Most of this is from the point of view of a straight white male. Minorities, women, LGBTQ people all had it much, much, much worse back then.

So okay, when I read the thread title “olden days” I was thinking my olden days of the late seventies/early eighties. Excuuuuuuuuse meeeeeee…

Just because there was less worry about pedophilia didn’t mean it wasn’t going on.

In many parts of the U.S., there was also a lot of prejudice against Jews and Catholics, among other religions.

I remember one liberal commentator (it might have been in one of Al Franken’s books)saying that a lot of the conservatives who wish for a return to the 1950s were all children in that era and everything seems a lot simpler when you were a kid.

I know as a child of 1980s it does seem at times that the 80s were better time than the present day.
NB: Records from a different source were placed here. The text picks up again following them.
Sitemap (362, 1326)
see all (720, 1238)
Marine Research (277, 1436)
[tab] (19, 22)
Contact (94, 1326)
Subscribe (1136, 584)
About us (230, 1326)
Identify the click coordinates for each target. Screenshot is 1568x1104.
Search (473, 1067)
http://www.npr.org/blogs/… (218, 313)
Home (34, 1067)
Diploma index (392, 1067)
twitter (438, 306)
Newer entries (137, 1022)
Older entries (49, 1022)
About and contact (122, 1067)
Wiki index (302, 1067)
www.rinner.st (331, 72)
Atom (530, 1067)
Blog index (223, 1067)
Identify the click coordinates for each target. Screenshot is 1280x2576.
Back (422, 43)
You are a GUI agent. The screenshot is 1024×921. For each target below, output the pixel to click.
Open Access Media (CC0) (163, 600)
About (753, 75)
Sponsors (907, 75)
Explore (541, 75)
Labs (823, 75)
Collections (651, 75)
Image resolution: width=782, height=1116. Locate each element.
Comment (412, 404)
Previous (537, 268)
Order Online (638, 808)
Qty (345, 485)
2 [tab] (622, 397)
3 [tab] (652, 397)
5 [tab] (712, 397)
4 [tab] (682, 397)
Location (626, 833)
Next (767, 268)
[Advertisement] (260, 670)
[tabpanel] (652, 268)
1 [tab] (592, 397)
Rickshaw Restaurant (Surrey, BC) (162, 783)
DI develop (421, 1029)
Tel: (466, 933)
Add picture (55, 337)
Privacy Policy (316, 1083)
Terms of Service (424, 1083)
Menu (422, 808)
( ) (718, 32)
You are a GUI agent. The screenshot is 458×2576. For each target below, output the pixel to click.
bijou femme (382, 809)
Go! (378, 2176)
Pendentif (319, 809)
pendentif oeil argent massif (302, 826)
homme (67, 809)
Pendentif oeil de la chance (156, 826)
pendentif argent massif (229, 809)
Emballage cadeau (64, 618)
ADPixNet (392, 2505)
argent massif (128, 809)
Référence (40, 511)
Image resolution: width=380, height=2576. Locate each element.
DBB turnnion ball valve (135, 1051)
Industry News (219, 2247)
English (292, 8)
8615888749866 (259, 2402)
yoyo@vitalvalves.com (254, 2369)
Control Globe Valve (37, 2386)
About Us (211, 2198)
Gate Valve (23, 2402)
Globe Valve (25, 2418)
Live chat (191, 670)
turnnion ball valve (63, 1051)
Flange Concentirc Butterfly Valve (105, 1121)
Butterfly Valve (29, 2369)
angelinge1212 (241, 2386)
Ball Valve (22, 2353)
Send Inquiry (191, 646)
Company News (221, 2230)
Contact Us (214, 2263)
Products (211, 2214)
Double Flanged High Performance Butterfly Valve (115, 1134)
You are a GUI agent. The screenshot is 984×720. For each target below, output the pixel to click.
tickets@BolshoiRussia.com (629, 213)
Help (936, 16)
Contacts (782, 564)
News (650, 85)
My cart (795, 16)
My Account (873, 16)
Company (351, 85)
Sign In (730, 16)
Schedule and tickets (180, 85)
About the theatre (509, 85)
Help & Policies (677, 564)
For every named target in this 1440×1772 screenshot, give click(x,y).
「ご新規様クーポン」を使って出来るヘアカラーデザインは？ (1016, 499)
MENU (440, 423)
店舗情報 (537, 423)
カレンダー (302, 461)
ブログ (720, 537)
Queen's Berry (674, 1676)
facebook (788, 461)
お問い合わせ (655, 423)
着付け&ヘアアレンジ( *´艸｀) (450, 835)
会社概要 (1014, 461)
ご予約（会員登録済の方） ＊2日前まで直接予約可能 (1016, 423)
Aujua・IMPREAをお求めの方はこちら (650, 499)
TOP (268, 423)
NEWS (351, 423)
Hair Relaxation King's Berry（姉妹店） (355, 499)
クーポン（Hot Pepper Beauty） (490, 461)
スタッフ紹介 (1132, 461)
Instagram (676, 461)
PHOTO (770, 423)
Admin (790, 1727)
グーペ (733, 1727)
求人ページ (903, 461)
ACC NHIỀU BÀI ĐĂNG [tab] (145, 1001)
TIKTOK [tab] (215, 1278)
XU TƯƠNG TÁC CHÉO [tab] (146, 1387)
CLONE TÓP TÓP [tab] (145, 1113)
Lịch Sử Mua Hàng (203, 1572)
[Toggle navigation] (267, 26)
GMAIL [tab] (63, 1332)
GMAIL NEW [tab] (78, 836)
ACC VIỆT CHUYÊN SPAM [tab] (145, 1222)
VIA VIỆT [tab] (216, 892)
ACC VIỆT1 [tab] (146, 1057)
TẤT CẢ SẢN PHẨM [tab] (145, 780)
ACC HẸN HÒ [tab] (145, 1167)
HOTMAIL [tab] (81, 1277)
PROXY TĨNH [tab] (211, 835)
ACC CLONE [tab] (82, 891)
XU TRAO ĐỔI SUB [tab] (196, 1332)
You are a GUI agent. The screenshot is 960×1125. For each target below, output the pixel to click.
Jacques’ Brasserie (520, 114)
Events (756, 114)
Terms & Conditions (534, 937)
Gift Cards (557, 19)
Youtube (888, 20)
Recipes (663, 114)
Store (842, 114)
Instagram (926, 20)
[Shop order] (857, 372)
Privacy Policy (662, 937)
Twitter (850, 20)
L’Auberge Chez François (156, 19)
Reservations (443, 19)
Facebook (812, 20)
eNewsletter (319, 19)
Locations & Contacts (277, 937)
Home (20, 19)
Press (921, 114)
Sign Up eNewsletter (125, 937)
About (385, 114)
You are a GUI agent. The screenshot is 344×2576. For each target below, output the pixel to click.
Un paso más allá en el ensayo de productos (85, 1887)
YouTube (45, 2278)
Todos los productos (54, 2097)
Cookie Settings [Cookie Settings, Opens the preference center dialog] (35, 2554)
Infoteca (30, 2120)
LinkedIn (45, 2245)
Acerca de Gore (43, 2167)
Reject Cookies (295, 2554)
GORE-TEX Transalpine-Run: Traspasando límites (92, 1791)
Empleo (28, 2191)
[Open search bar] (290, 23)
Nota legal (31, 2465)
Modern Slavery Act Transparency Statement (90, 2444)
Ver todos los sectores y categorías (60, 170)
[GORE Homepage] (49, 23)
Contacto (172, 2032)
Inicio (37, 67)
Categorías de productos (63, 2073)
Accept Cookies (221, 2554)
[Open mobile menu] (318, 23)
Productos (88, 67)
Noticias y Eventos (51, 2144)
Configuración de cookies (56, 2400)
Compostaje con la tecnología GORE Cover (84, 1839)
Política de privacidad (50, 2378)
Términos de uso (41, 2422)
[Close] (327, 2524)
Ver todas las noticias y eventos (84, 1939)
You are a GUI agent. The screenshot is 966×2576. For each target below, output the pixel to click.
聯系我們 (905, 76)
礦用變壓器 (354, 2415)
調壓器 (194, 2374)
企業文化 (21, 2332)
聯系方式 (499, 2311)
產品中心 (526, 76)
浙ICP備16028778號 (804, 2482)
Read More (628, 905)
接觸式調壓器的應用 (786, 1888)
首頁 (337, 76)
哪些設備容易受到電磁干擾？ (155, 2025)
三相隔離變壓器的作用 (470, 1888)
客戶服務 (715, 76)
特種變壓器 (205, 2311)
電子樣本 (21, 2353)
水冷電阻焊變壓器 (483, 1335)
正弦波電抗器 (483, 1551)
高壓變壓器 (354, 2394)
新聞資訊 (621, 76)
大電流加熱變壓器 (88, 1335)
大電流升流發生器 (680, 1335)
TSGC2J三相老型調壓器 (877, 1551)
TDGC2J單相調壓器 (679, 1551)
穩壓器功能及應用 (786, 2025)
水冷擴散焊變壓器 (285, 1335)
But actually thinking about objectively makes me realize today is a lot better in most ways. Improved health care. The Internet(access to unlimited shopping options, access to more news sources, access to soo much information it’s easier to become overloaded.)

I’ve had people who were your age or younger tell me, a tail-end-of-the-baby-boomer, that they wish they had been alive during the 1980s, or could remember it. I reply, “No, you don’t. AIDS, Reagan, Chernobyl, the Cold War, etc. Enjoy the music and laugh at the fashions, and be grateful you missed it.”

I have been told the same thing about the 1960s. The main thing I remember about it was watching Neil Armstrong walk on the moon, and I was as excited about that as I was about being allowed to eat breakfast in the living room. :smiley:

It was also much easier to study and qualify for a *better *job, at least a better one than your parents probably had. Most any college degree would put you in the running for a middle class income while you were young. You didn’t have to be in the top tier like kids today do.